China sales drop 16% amid export control restrictions

Oxford Nanopore Technologies shares fell more than 11% on Monday after the Didcot-based company disclosed that first-half revenue would fall short of its own targets, citing softer sales in China and the Middle East and slower-than-expected order timing in the Americas.

The FTSE 250-listed gene-sequencing firm, spun out of Oxford University in 2005, said revenue in the first half of 2026 is expected at £116.5 million, up 12% year-on-year at constant currencies but below management expectations. Shares, which fell more than 20% in earlier trading, were last down 11.5%.

Oxford Nanopore produces gene-sequencing technology used to identify viruses and spot variants in the genetic makeup of humans, animals, and plants.

In China, revenue declined 16%, reflecting tougher export control restrictions and changes to commercial operations, the company said. Revenue in the Middle East fell 14% due to conflict-related disruption.
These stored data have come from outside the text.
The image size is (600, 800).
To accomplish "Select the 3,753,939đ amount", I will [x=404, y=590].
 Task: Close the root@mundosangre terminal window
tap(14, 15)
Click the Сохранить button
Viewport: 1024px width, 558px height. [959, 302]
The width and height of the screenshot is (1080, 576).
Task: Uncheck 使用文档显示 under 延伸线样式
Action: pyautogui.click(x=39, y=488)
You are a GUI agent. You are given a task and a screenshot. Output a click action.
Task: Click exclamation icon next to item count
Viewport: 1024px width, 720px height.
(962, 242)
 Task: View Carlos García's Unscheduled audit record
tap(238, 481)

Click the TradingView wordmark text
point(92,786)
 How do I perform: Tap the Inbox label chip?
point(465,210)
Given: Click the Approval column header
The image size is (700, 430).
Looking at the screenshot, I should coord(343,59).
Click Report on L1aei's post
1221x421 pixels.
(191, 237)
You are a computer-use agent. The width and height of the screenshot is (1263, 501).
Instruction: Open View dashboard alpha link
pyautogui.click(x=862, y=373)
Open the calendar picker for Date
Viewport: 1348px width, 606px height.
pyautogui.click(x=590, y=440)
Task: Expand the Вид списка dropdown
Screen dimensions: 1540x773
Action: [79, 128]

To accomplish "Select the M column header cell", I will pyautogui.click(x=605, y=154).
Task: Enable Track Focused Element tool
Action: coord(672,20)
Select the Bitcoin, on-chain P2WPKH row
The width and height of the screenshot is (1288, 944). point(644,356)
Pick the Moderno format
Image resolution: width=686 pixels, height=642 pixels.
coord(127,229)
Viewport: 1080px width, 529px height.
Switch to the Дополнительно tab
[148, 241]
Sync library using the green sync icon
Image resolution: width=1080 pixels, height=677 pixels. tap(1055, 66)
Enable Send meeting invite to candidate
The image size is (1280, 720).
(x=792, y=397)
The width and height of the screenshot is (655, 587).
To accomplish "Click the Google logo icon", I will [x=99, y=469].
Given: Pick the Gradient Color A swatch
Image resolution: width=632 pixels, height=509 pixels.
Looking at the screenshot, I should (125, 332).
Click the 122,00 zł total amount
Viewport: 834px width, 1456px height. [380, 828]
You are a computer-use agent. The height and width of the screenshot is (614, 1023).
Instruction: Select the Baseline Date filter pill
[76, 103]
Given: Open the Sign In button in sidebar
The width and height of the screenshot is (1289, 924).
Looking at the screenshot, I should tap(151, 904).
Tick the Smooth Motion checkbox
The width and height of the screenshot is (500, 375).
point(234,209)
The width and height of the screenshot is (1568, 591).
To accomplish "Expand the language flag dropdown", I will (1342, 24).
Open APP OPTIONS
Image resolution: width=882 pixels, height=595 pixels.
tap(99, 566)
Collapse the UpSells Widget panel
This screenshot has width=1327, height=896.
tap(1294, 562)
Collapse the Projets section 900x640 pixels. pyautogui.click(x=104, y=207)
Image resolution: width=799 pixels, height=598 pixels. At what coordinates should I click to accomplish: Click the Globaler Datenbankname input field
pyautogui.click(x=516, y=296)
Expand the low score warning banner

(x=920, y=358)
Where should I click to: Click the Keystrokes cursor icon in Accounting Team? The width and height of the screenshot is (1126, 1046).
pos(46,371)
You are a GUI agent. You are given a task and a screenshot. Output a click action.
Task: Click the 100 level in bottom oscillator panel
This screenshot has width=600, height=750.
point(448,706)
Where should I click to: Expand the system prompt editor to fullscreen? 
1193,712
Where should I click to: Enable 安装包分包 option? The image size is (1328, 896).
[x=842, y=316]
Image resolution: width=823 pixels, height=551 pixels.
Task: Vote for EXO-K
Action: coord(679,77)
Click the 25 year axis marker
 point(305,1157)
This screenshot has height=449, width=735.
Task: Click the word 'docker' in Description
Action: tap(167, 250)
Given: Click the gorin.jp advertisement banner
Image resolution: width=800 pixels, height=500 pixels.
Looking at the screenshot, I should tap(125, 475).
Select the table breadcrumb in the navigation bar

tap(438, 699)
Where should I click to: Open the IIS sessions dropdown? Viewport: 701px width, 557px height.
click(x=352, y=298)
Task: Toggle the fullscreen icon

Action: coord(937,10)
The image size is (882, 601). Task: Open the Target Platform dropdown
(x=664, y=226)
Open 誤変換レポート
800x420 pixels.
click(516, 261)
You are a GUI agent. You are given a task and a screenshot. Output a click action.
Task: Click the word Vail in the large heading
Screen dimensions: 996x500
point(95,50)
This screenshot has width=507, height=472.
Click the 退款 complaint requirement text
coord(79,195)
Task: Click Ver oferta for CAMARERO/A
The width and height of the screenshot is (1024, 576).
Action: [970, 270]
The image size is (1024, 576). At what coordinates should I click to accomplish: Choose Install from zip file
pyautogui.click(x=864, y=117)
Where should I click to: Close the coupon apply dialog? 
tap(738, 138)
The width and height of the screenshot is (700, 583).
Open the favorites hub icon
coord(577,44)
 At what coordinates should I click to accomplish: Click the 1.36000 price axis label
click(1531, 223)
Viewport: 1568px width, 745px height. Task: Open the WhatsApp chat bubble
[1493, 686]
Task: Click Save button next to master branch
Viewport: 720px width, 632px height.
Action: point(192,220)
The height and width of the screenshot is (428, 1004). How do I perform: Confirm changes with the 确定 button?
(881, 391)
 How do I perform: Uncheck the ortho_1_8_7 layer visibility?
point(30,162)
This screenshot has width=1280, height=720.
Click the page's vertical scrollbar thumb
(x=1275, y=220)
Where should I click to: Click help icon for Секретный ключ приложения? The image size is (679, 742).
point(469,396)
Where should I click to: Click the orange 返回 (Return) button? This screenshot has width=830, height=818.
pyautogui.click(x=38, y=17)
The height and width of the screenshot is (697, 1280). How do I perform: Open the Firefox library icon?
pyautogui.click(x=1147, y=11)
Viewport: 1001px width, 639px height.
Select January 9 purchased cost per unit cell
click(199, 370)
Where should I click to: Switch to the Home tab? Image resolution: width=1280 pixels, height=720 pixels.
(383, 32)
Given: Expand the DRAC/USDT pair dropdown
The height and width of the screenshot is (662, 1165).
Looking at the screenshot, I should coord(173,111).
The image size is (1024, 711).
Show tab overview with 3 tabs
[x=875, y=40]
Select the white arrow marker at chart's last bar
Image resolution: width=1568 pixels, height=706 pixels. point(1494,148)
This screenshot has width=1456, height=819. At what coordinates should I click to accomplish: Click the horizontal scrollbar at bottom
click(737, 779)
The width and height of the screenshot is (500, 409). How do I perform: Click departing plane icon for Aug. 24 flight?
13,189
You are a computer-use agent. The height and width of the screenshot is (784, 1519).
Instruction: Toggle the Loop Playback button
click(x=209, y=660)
In the Americas, sales grew 12%, although growth was slower than anticipated due to the timing of customer orders and contract wins, according to the company.

Chief Executive Francis Van Parys said in a statement: “While first half revenue growth was below our expectations, we have continued to make good operational progress in the period, delivering further improvements in gross margin and disciplined cost control, keeping us on track to achieve adjusted EBITDA (earnings before interest, tax, depreciation and amortisation) breakeven during 2027.”

Van Parys added that the company continues to see “encouraging momentum across our strategic growth markets, particularly clinical and biopharma.” Oxford Nanopore said it still expects “a materially stronger second half.”